Das Wort Trauma stammt aus dem Griechischen und bedeutet Wunde. Das psychologische Trauma ist eine starke, seelische Verletzung, die beispielsweise durch Missbrauch, Folter oder das Erleben von Naturkatastrophen hervorgerufen werden kann. Auch Zeugen gewalttätiger Handlungen können traumatisiert werden. Nicht immer müssen einem Trauma so drastische Erfahrungen zu Grunde liegen. Auch auf den ersten Blick eher weniger schlimme Dinge wie ein ärztlicher Eingriff, Stürze oder Verkehrsunfälle können bei Kindern und jungen Menschen ein Trauma bewirken.

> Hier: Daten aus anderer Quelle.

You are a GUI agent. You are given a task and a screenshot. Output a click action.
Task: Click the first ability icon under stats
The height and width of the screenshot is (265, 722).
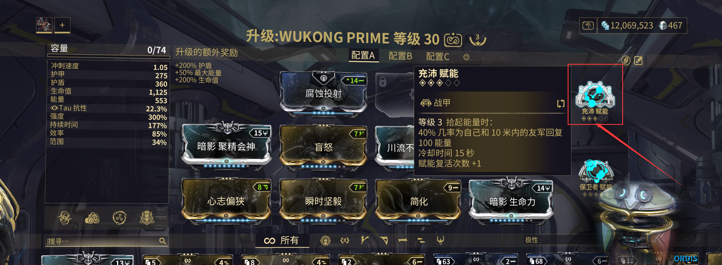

Unruhe, Tics oder Rückzug sind mögliche Symptome. Peter Levine, amerikanischer Psychologe, Physiker und Biologe, hat eine Methode entwickelt, Traumata sanft zu bewältigen: Somatic Experiencing. Hier soll der Schreck nicht noch einmal in der ganzen Intensität durchlebt werden. Somatic Experiencing arbeitet körperbezogen. Bei einem traumatischen Erlebnis reagiert der Mensch entweder mit Flucht, Kampf oder Erstarrung. Gerade junge Menschen können einer ausweglosen Situation meist nur mit Erstarren begegnen. In der Traumabewältigung geht es darum, Blockaden behutsam zu lösen, ohne Katharsis.